I have 3 happy canaries in a large cage 2 metres tall by about 1metre square. Today on a windowsill in my local town in S of France I saw 6 canaries in a small 2ft x 2ft x2ft cage, all singing. Is this too many in a small cage and what is the best size? At some time in the future I might have to downsize my home and cage.
Also, I saw some of the birds had striking black markings on them. What breed are these and do they all fit together?
Look forward to some answers. Thanks, Jacqui


----------



## suewhite

jacqui.kam said:


> I have 3 happy canaries in a large cage 2 metres tall by about 1metre square. Today on a windowsill in my local town in S of France I saw 6 canaries in a small 2ft x 2ft x2ft cage, all singing. Is this too many in a small cage and what is the best size? At some time in the future I might have to downsize my home and cage.
> Also, I saw some of the birds had striking black markings on them. What breed are these and do they all fit together?
> Look forward to some answers. Thanks, Jacqui


Hi Jacqui,I had 4 canaries in a large cage they were all males and were fine together in the winter while they were moulting, but come the spring all hell let lose they fought almost tried to kill each other I had to seperate them,I put them in a friends aviary which was big enough for them to have there own territory.Suex


----------



## jacqui.kam

Hi Sue, Thanks for your message. I have 2 females and 1 male. I did have another male and the 2 males did fight a bit, but unfortunately the poor thing escaped. Perhaps it was a good thing in the end as regards fighting. There must have been at least 2 males in the cage I saw in Antibes by the amount of singing going on.
Any thoughts on the breed of the ones with pronounced black markings? Perhaps a different breed would not fight. 
Jacqui


----------



## suewhite

jacqui.kam said:


> Hi Sue, Thanks for your message. I have 2 females and 1 male. I did have another male and the 2 males did fight a bit, but unfortunately the poor thing escaped. Perhaps it was a good thing in the end as regards fighting.

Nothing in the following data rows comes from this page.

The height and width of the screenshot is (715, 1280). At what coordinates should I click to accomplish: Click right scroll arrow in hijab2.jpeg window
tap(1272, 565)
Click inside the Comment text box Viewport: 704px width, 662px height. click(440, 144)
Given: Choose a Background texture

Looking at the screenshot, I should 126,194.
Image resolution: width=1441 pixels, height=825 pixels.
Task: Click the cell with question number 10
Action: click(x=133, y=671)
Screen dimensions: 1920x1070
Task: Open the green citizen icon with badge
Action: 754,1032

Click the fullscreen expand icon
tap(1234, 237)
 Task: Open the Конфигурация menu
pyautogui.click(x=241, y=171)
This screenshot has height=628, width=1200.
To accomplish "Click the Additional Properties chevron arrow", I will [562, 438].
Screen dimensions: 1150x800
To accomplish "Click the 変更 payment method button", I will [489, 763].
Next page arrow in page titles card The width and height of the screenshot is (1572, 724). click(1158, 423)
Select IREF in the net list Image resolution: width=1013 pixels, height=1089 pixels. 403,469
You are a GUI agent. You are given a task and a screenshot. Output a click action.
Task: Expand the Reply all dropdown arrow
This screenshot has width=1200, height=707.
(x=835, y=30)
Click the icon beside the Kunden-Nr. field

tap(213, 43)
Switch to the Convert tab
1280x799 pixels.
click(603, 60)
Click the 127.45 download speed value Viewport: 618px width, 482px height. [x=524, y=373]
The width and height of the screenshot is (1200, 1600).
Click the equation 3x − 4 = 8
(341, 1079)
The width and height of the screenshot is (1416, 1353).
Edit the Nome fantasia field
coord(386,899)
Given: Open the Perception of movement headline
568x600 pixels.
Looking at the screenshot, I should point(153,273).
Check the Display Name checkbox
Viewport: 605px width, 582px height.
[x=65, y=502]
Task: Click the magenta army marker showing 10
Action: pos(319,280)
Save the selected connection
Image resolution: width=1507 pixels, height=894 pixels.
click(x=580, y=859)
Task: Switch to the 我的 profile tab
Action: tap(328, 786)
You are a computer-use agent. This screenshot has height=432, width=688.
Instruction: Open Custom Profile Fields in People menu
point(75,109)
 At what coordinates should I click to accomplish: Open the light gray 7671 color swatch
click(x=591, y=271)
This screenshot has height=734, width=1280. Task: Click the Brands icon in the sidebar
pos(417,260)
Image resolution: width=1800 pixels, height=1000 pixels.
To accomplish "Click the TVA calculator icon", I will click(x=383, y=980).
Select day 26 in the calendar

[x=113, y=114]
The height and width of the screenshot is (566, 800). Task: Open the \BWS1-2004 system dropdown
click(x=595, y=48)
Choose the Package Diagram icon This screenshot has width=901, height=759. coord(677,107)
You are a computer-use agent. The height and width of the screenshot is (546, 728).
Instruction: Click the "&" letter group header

There must have been at least 2 males in the cage I saw in Antibes by the amount of singing going on.
> Any thoughts on the breed of the ones with pronounced black markings? Perhaps a different breed would not fight.
> Jacqui


Hi Jacqui
You should be ok with just the 1 male I did have the same and they were fine nested had young never any fighting.There are loads of different breeds some have markings I"ll try and find some.Sue


----------



## jacqui.kam

I sadly have to announce my oldest female canary died last night. It was rather cold and she was old. I gave her a good burial in a blue velvet pouch in the garden under my Christmas Tree. Anyone who was logged in before, this was the canary with a hole in her beak.
As a result I have bought a new smaller cage for the 2 remaining. It was very difficult to catch them without damage, but I hope they will get used to the smaller cage. I plan to bring them in at night during the winter, although I had been wrapping them up warm in a blanket I don't want to risk another loss. Will let you know how they adapt to smaller cage and being indoors at night for the first time in their lives. Jacqui


----------



## jacqui.kam

Since bringing them inside in the warm and in a smaller cage, the male has been singing his heart out. What is interesting is he does not face out of the cage but seems to be singing looking at a large landscape painting behind the cage. It is almost as if he thinks he is in the landscape. Has anyone else had any similar experiences? Jacqui


----------